The “Hippocratic fingers”
The ancient clinical sign of finger clubbing is often accompanied by hypertrophic osteoarthropathy (HO). Clubbing can portend any of a wide range of serious diseases, but intrathoracic pathologies, particularly lung cancer and chronic pulmonary infection, are especially notable (hence the term, “pulmonary osteoarthropathy”). Curiously, though, circulatory anomalies, e.g. right-to-left shunting in cyanotic congenital heart disease, can also lead to progressive clubbing.
Primary hypertrophic osteoarthropathy
Like many disease processes, pulmonary osteoarthropathy has a Mendelian mimic, a “primary” form (PHO) that shows all the same features, but in the absence of underlying malignancy or other serious pathology.
Right: Radiograph showing thickened, columnar diaphyses and erosion of the terminal phalangeal tufts in PHO.

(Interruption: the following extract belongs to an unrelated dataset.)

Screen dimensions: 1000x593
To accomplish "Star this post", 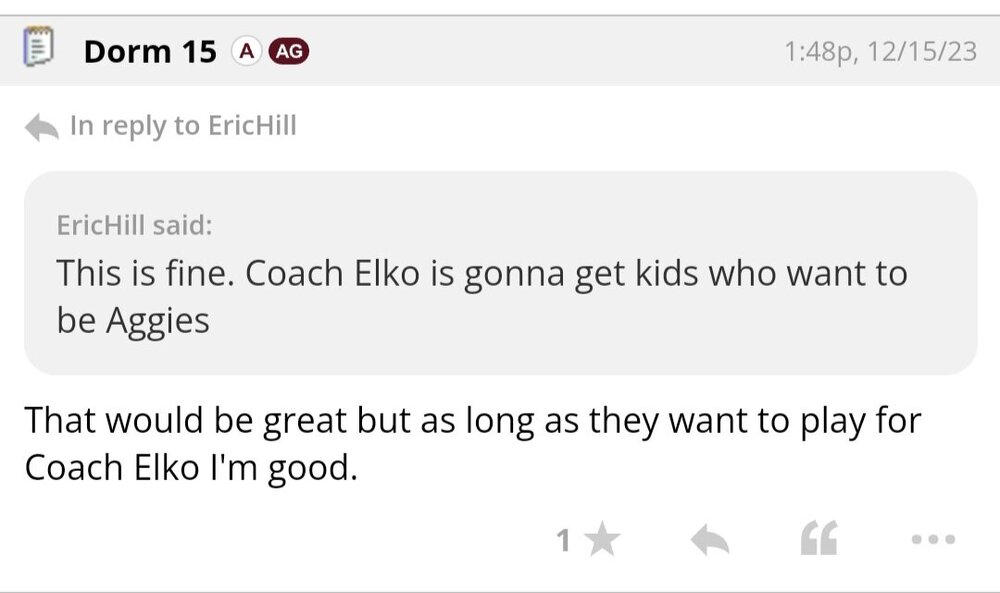I will (601, 541).
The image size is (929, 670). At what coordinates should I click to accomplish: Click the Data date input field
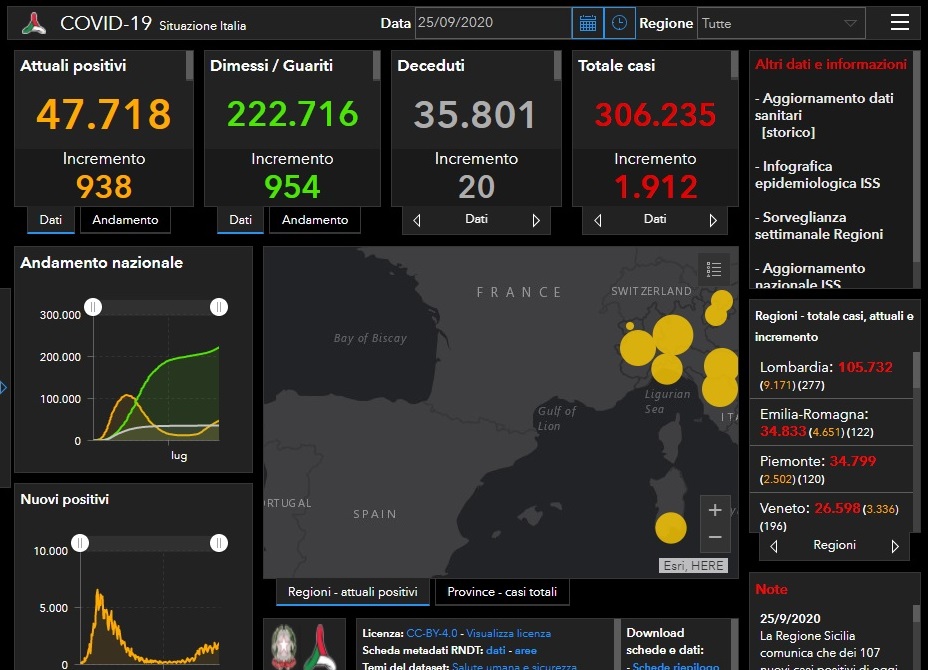[492, 23]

By autozygosity mapping, we localized the PHO gene to Chromosome 4q34, and identified mutations in the HPGD gene, encoding 15-hydroxyprostaglandin dehydrogenase, the major enzyme that degrades prostaglandin (particularly prostaglandin E2—PGE2).

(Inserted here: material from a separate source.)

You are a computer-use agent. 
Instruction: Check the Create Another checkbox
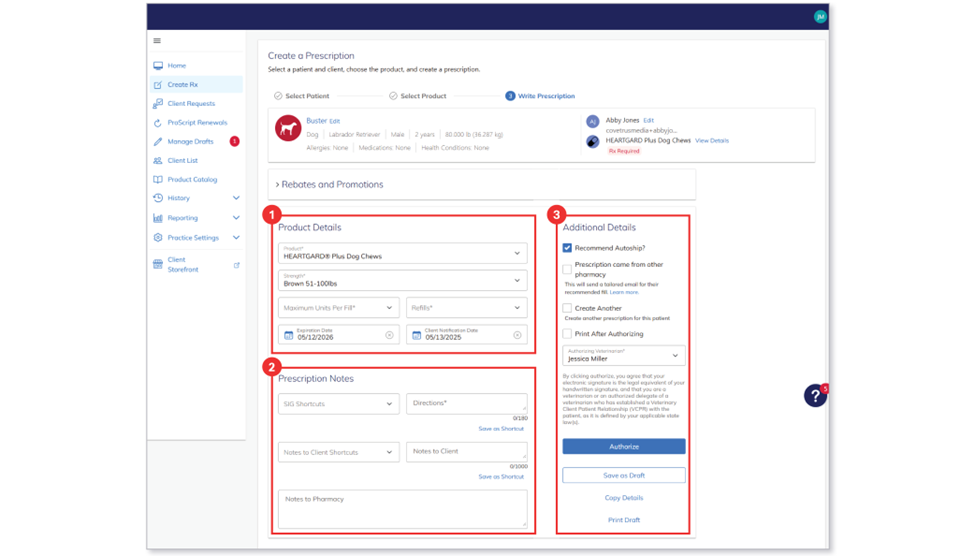(567, 308)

Left: Structural model of PGE2 bound to HPGD (Colin Fishwick, School of Chemistry, Leeds), showing the predicted effect of the PHO mutation A140P, displacing the substrate and preventing coordination of its 15-OH group to serine 138.
PHO patients have chronically elevated levels of circulating PGE2, which explains a number of features of PHO. For example, the association of PHO with persistent patent ductus arteriosus (PDA) can be understood, since an HPGD-mediated postnatal fall in PGE2 is required for closure of the ductus.
The genetic basis of PHO also illuminates the pathophysiology of secondary finger clubbing. Several diseases, such as lung cancer, that commonly cause clubbing, are known to result in overproduction of PGE2. Also, pulmonary HPGD normally plays a major role in degrading circulating PGE2; consequently, chronic lung disease (e.g. cystic fibrosis) or right-to-left cardiac shunt (bypassing the pulmonary circulation) both result in failure of this degradative process, leading to clubbing.
Uppal S, Diggle CP, Carr IM, Fishwick CWG, Ahmed M, Ibrahim GH, Helliwell PS, Latos-Bielenska A, Phillips SEV, Markham AF, Bennett CP, Bonthron DT (2008) Mutations in 15-hydroxyprostaglandin dehydrogenase cause primary hypertrophic osteoarthropathy. Nature Genet 40:789–783 (doi:10.1038/ng.153).